***** LISTED RECORDS *****
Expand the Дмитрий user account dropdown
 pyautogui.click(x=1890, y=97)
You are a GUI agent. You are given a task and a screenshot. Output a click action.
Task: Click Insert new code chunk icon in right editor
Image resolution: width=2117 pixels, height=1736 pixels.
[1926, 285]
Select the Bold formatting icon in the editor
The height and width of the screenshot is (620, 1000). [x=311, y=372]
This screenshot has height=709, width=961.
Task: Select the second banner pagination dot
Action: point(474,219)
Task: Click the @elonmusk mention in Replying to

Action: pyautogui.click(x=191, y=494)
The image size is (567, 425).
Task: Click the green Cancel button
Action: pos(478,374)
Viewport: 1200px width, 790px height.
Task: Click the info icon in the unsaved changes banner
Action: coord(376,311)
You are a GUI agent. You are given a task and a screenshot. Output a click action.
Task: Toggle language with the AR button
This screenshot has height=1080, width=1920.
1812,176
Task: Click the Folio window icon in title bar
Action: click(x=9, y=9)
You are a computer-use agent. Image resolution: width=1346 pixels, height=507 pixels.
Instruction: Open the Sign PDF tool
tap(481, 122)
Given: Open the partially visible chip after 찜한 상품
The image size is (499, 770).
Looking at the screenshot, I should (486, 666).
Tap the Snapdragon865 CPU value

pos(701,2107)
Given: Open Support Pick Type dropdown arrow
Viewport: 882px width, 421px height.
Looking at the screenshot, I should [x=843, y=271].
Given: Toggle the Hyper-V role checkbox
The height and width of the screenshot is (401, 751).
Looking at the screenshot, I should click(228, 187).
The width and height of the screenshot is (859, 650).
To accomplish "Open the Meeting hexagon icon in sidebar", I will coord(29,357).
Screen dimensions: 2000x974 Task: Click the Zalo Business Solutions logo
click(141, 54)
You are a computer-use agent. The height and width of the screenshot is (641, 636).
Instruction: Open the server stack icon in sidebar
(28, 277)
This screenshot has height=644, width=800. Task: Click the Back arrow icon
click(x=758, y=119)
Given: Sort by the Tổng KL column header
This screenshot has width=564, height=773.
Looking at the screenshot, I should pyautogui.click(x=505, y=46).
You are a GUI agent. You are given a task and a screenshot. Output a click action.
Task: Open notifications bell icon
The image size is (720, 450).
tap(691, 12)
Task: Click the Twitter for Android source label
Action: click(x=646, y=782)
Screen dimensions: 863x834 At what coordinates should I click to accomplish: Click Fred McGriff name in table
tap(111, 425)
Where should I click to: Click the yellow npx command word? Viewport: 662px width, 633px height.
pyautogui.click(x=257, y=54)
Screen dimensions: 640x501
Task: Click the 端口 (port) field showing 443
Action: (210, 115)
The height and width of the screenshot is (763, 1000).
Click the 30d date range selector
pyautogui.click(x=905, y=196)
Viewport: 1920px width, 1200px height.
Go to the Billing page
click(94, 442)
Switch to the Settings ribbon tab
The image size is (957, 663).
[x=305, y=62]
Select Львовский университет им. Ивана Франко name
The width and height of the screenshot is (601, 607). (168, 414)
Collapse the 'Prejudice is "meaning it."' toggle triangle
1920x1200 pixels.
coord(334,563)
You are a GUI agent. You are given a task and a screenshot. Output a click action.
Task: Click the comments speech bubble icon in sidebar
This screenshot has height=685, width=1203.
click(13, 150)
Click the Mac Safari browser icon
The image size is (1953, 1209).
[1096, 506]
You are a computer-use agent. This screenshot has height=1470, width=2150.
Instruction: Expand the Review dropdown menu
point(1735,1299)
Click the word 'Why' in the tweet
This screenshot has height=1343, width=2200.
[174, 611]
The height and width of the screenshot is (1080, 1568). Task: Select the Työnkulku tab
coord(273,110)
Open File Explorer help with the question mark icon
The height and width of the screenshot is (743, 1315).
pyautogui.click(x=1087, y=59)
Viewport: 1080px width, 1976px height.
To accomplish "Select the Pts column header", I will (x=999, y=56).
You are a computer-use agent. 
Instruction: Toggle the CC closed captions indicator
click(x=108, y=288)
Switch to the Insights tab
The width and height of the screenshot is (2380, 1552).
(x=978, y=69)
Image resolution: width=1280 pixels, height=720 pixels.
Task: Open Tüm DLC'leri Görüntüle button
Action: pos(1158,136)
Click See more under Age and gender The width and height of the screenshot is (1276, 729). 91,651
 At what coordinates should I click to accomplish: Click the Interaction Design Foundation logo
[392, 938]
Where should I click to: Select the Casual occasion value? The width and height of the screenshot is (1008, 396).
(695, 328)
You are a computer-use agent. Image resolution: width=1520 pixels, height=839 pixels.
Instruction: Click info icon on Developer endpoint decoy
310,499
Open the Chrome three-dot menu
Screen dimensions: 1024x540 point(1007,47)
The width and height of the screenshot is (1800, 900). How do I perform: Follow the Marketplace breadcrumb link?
*****
### PROBLEM DESCRIPTION:
Please repeat the material, starting with its first line and going on through the line with "Looking at the screenshot, I should [x=843, y=271].", both ends included.

### TASK OUTPUT:
Expand the Дмитрий user account dropdown
 pyautogui.click(x=1890, y=97)
You are a GUI agent. You are given a task and a screenshot. Output a click action.
Task: Click Insert new code chunk icon in right editor
Image resolution: width=2117 pixels, height=1736 pixels.
[1926, 285]
Select the Bold formatting icon in the editor
The height and width of the screenshot is (620, 1000). [x=311, y=372]
This screenshot has height=709, width=961.
Task: Select the second banner pagination dot
Action: point(474,219)
Task: Click the @elonmusk mention in Replying to

Action: pyautogui.click(x=191, y=494)
The image size is (567, 425).
Task: Click the green Cancel button
Action: pos(478,374)
Viewport: 1200px width, 790px height.
Task: Click the info icon in the unsaved changes banner
Action: coord(376,311)
You are a GUI agent. You are given a task and a screenshot. Output a click action.
Task: Toggle language with the AR button
This screenshot has height=1080, width=1920.
1812,176
Task: Click the Folio window icon in title bar
Action: click(x=9, y=9)
You are a computer-use agent. Image resolution: width=1346 pixels, height=507 pixels.
Instruction: Open the Sign PDF tool
tap(481, 122)
Given: Open the partially visible chip after 찜한 상품
The image size is (499, 770).
Looking at the screenshot, I should (486, 666).
Tap the Snapdragon865 CPU value

pos(701,2107)
Given: Open Support Pick Type dropdown arrow
Viewport: 882px width, 421px height.
Looking at the screenshot, I should [x=843, y=271].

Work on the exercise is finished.